Lightly comic and lightly affecting, Ira Sachs’s keenly observed Love is Strange belongs, in some ways, among rarified company. As an urban, urbane drama keenly attentive to its social milieu, the film invites comparison to two recent and superlative New York Films: Kenneth Lonergan’s Margaret and Noah Baumbach’s Frances Ha. Like those works, Love is Strange seems to effortlessly inhabit an authentic sliver of city life. Its protagonists — longtime aesthetes, partners, and newlyweds Ben (John Lithgow) and George (Alfred Molina) — are the owners of a modest but lovely and tastefully decorated Manhattan co-op. Their nieces and nephews and neighbors follow other types recognizable to New York Times Style section readers: one has moved to a large house in Poughkeepsie; another inhabits an overhauled apartment in Brooklyn near the East River; Ben and George’s downstairs neighbors are a pair of kindly gap cops. When these and other characters attend Ben and George’s wedding at the beginning of Love is Strange, the sense that we’re among a distinctive but familiar collection of progressive, creative, pragmatic, and open-minded individuals is palpable. We know them, even though we’ve barely met them.
Such is the easy but carefully wrought intimacy of the film. As its modest plot advances, Sachs’s attention to detail — aesthetic and emotional — remains unassailable. George is fired from his job, teaching music at a Catholic school, after publicly announcing his love and sexual orientation. Facing a cessation of steady income — Ben takes retirement, and is an artist — the couple are forced to sell their co-op and board with friends and family while searching for a new home. Ben takes shelter in Brooklyn with his filmmaker nephew Elliott (Darren E. Burrows), his wife Kate (Marisa Tomei), and their teenage son Joey (Charlie Tahan). Their situation evolves into a fraught but unavoidable conflict of mutual imposition; there simply isn’t enough space for everyone to remain happy. Meanwhile, George moves downstairs with his cop neighbors. He is happy on a couch, until the youth of his new boarders catches up with him. Every particular of these situations, and these characters, is considered: Kate reads the new Claire Messud novel in bed; Joey is in the midst of experimenting with having a new friend; George excitedly learns about Game of Thrones and more reluctantly plays the wallflower during a Dungeons and Dragons party. Sachs’s overriding theme becomes one of domestic and emotional privacy, exploring the many ways in which we are and aren’t ourselves when we’re jostled out of daily routines and occasional pleasantries. We rarely see Ben and George together after their abrupt separation, and when we do, the sense of relief and overdue catharsis upon their reunions is powerful.

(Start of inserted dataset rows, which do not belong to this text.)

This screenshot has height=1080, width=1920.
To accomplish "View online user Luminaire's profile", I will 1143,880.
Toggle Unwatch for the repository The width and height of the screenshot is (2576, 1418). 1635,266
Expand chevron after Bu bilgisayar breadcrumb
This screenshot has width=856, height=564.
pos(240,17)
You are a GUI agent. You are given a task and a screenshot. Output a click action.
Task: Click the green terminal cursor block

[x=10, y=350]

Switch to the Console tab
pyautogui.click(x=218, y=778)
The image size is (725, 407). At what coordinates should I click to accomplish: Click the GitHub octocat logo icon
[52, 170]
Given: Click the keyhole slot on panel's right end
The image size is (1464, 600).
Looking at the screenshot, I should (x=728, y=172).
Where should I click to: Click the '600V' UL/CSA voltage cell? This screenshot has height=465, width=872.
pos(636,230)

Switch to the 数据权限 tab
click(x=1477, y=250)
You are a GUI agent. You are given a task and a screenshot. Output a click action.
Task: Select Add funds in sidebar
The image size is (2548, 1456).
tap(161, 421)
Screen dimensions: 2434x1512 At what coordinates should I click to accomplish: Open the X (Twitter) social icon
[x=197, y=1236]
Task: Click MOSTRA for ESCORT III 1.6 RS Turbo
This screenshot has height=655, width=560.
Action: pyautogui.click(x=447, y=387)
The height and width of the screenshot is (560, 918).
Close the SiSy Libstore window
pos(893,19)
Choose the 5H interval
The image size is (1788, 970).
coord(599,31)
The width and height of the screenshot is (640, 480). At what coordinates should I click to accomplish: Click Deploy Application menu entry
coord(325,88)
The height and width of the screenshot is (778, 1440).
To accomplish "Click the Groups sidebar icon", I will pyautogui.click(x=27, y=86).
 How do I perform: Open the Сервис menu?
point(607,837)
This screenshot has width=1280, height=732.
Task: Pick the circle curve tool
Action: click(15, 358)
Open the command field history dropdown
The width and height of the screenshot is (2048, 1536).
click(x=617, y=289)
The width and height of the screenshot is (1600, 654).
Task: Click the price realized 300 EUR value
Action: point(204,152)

But just as Love is Strange seems to strike every nuanced chord perfectly, the film’s tenor of careful and modest calculation becomes a bit of a drag. Sachs’s film is observant, but never daring and too rarely surprising. It’s a comedy of manners where all the manners seem preordained: Sachs and his actors establish character so quickly and ineffably that there’s little room for them to grow or evolve over the course of the film. Molina’s George becomes trapped in a series of underplayed and underdeveloped sitcom scenes, while Lithgow’s Ben comes to inhabit a home that is prickly from the outset, and overdue for a few meltdowns. Only Joey, the uncertain and moody teen who Ben comes to share a bunk with, offers the film a few ongoing and elemental uncertainties of character and motivation. Sachs shrewdly and devastatingly pivots to Joey’s fraught searchings for identity and affection, but his adults are wistful and static. Love is Strange allows us to observe their identities being compromised, but the film is too orchestrated to argue that any of them remain a work in progress. It lacks the nerve of its recent cinematic forebears, which afforded its characters the dignity both to suffer and cause indignities mundane and major. Amid the formidable loveliness of Love is Strange, there’s a lurking sense that Sachs’s film is too tender and minor-key to reckon with this essential stuff of life.